RayLLM supports continuous batching, meaning it processes incoming requests upon arrival and adds them to batches that are already in processing. This means that the model isn't slowed down by certain sentences taking longer to generate than others. It also supports model quantization, allowing the deployment of compressed models on less resource-intensive hardware. See the quantization guide for more details.

Scaling configuration

The scaling_config section specifies the resources required for serving the model, corresponding to Ray's ScalingConfig. Note that these settings apply to each model replica, not the entire model deployment.

  • num_workers: Number of workers (Ray Actors) per model replica, controlling tensor parallelism.
  • num_gpus_per_worker: Number of GPUs allocated per worker. This should always be 1.
  • num_cpus_per_worker: Number of CPUs per worker. Usually set to 8.
  • placement_strategy: Ray supports different placement strategies to guide the physical distribution of workers. Use "STRICT_PACK" to ensure all workers are on the same node.
  • resources_per_worker: Sets Ray custom resources to assign models to specific node types. For example, always set accelerator_type:L4 to 0.001 for a Llama-2-7b model for deployment on an L4 GPU. The num_gpus_per_worker configuration along with number of GPUs available on the node determines the number of workers Ray schedules on the node. The supported accelerator types are: T4, L4, A10G, A100-40G and A100-80G.

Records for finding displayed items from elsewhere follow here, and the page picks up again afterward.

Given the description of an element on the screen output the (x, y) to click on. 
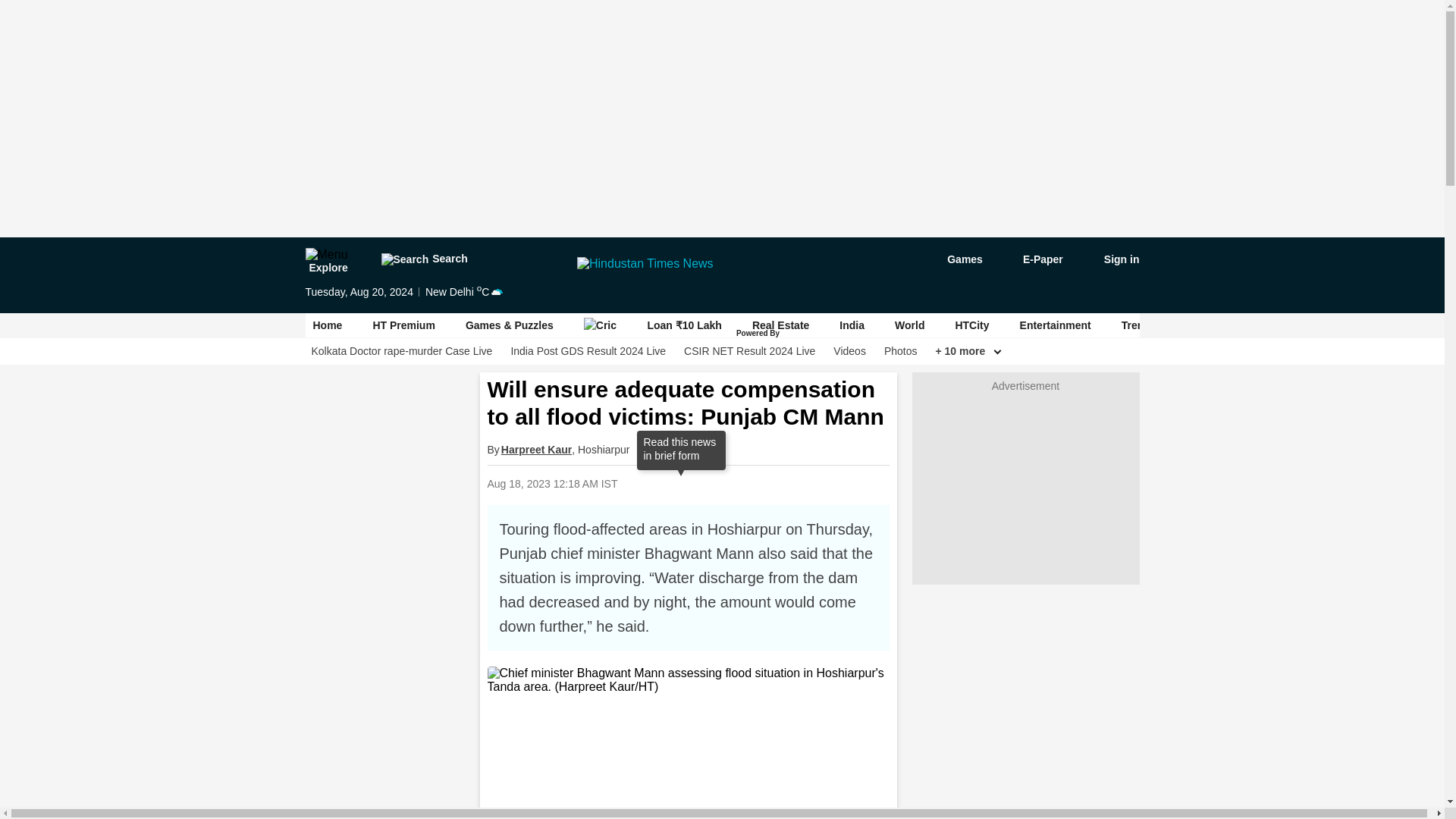
Home (327, 325)
Share on Facebook (710, 483)
Share on Twitter (749, 483)
Trending (1143, 325)
Real Estate (780, 324)
Lifestyle (1297, 325)
HT Premium (402, 325)
game (954, 258)
Kolkata Doctor rape-murder Case Live (401, 350)
epaper (1034, 258)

Model compute configuration

The 'compute config' section specifies different hardware types for deployment. While you can add more instances, it's important to match the tensor parallelism , num_workers, to the hardware capabilities. For instance, a tensor parallelism of 2 isn't feasible on a machine with only 1 GPU.

note

In advanced configurations, you might notice entries like accelerator_type_a10: 0.01. This setting helps Ray assign and scale the model replica to the correct hardware. It's a mechanism for specifying physical versus logical resources, where a value like 0.01 doesn't represent a fraction of the resource but acts as a flag for Ray's resource scheduler. For a deeper understanding, refer to Ray's documentation on physical vs. logical resources

Serving LoRA Weights

Under the engine_config.engine_kwargs block of the Advanced config section, you can update enable_lora: false to enable_lora: true to enable multi LoRA serving where LoRA weights are fetched dynamically at query time.

Note: Model IDs follow the format {base_model_id}:{suffix}:{id}, such as meta-llama/Llama-2-7b-chat-hf:sql:rhmxn.

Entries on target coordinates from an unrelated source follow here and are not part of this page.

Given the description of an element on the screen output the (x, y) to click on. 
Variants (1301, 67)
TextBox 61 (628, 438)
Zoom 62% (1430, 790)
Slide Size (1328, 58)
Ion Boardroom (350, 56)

You can inspect all your LoRA weights at ${ANYSCALE_ARTIFACT_STORAGE}/lora_fine_tuning where ANYSCALE_ARTIFACT_STORAGE is an environmental variable. In addition, you can continue to query the base model id, such as meta-llama/Llama-2-7b-chat-hf, while enable_lora is set to true.

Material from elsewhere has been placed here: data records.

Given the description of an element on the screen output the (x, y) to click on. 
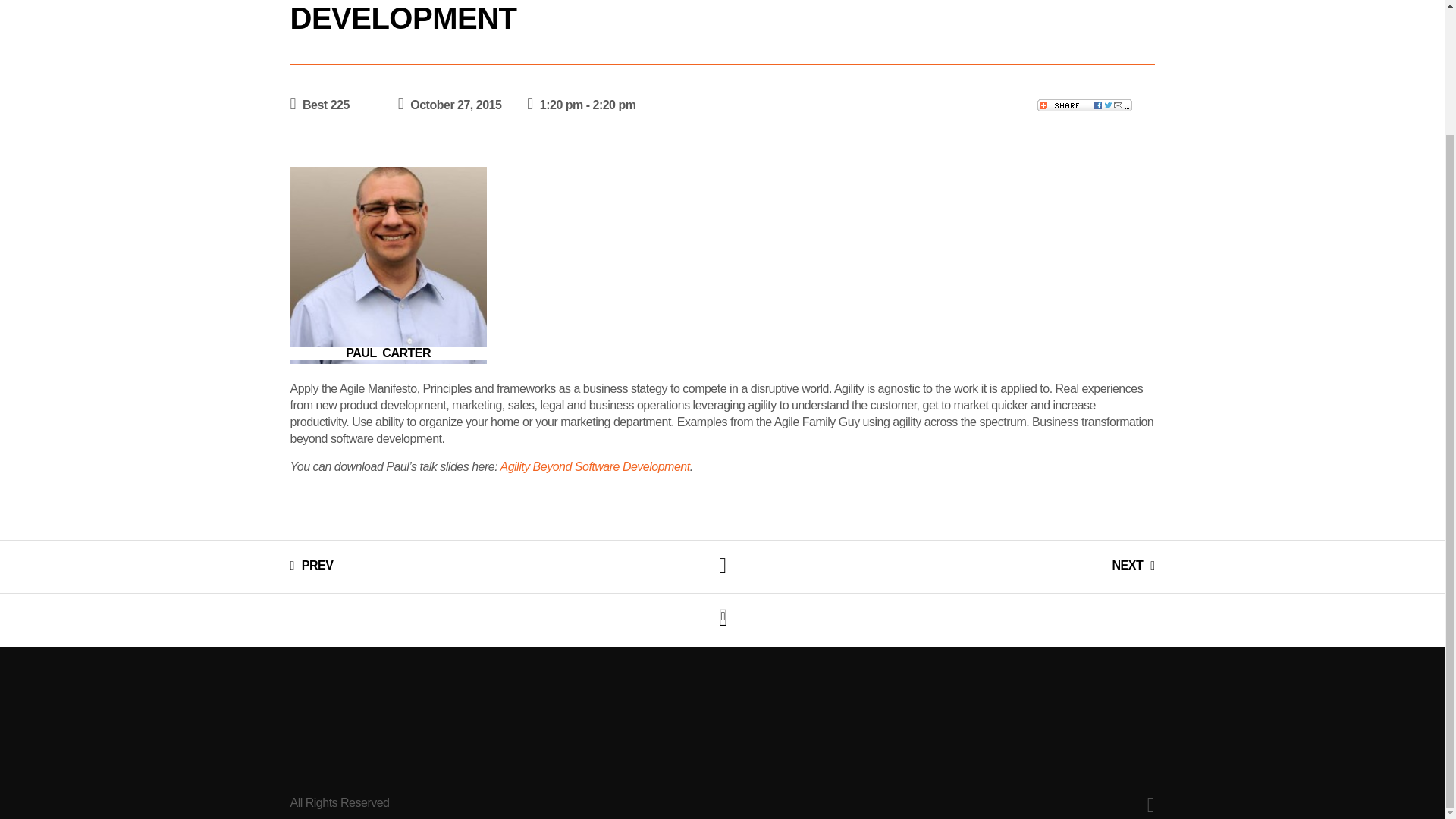
PREV (311, 565)
NEXT (1133, 565)
Agility Beyond Software Development (593, 466)
Look Beyond Requirements Documentation Methods (311, 565)
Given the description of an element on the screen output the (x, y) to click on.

Debugging deployment issues

Deployment issues may arise from several causes:

  1. An incorrect model ID specification.
  2. Gated Hugging Face models, such as the Llama family of models, require setting the HUGGING_FACE_HUB_TOKEN cluster-wide, either in the Ray cluster configuration or before running serve run.
  3. Memory shortages, often indicated by "CUDA," "memory," and "NCCL," errors in replica logs or serve run output. Reducing max_batch_prefill_tokens and max_batch_total_tokens might resolve these issues. See example model configurations for valid YAML templates.

For broader debugging, the Ray Dashboard serves as a tool for monitoring applications and accessing Ray logs.